* [YOUR OBJECTIVE]:
Reproduce the lines starting at the line containing "Open equity chart settings icon" and ending at the end of the lines, requests included, and multiply every coordinate in the answers by 0.35, rounding to whole numbers with halves rounded up. Leave every number in the requests unchanged.

## BEGIN WORKING DATA

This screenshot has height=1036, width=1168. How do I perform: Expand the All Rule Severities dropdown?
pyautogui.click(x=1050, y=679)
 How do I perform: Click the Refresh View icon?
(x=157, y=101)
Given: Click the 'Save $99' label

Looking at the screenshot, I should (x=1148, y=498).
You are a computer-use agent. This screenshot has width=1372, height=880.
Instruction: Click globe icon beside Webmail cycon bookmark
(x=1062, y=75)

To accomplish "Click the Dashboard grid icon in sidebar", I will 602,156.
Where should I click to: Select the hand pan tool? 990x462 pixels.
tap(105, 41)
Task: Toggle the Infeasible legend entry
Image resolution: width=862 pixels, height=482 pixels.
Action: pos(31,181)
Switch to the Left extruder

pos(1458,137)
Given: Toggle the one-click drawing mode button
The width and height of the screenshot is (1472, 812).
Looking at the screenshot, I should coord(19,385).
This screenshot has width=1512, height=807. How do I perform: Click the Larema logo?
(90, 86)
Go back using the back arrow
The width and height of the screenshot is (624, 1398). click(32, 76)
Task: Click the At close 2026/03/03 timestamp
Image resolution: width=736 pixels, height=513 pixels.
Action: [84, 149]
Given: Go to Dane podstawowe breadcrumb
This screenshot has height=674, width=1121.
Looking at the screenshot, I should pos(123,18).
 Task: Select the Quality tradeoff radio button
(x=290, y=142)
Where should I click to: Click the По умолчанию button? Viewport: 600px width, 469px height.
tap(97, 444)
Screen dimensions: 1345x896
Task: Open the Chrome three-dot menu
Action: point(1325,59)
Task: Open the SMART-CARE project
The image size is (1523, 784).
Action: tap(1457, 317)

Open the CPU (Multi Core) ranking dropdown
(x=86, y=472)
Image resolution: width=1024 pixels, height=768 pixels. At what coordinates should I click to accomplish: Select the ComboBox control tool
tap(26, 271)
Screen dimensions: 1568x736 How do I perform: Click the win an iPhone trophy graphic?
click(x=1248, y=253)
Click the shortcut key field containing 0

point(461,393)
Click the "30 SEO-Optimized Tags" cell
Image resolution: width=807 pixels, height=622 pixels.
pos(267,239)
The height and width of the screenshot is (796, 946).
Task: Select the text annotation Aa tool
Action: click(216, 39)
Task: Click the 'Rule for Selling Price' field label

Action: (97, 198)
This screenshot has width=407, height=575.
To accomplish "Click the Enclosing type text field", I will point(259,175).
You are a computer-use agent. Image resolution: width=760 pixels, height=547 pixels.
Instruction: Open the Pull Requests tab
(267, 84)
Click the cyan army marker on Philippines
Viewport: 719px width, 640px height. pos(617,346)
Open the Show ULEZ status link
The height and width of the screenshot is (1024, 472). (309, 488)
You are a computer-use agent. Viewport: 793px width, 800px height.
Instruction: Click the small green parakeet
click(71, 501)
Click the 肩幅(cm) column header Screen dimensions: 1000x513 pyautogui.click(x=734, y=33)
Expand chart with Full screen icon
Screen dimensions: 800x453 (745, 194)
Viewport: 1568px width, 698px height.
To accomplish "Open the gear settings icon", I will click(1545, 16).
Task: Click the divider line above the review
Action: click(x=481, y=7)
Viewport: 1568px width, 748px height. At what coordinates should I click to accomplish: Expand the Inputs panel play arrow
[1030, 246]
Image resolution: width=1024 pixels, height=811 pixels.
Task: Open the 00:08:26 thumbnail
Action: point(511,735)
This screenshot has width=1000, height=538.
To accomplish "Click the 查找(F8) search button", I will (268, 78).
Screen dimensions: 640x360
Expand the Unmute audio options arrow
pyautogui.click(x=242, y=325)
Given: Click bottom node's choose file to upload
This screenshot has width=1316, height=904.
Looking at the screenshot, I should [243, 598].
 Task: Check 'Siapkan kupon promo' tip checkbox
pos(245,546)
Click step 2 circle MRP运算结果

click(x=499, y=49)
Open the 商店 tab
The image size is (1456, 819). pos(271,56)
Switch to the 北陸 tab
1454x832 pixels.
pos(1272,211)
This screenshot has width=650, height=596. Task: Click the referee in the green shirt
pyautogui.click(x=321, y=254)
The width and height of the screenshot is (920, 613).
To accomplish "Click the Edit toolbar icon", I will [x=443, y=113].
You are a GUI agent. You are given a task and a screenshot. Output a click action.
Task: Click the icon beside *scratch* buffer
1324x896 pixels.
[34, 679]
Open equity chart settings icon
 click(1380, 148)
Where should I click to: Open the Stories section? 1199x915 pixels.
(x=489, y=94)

## END WORKING DATA

* [FINAL ANSWER]:
Open equity chart settings icon
 click(483, 52)
Where should I click to: Open the Stories section? 1199x915 pixels.
(x=171, y=33)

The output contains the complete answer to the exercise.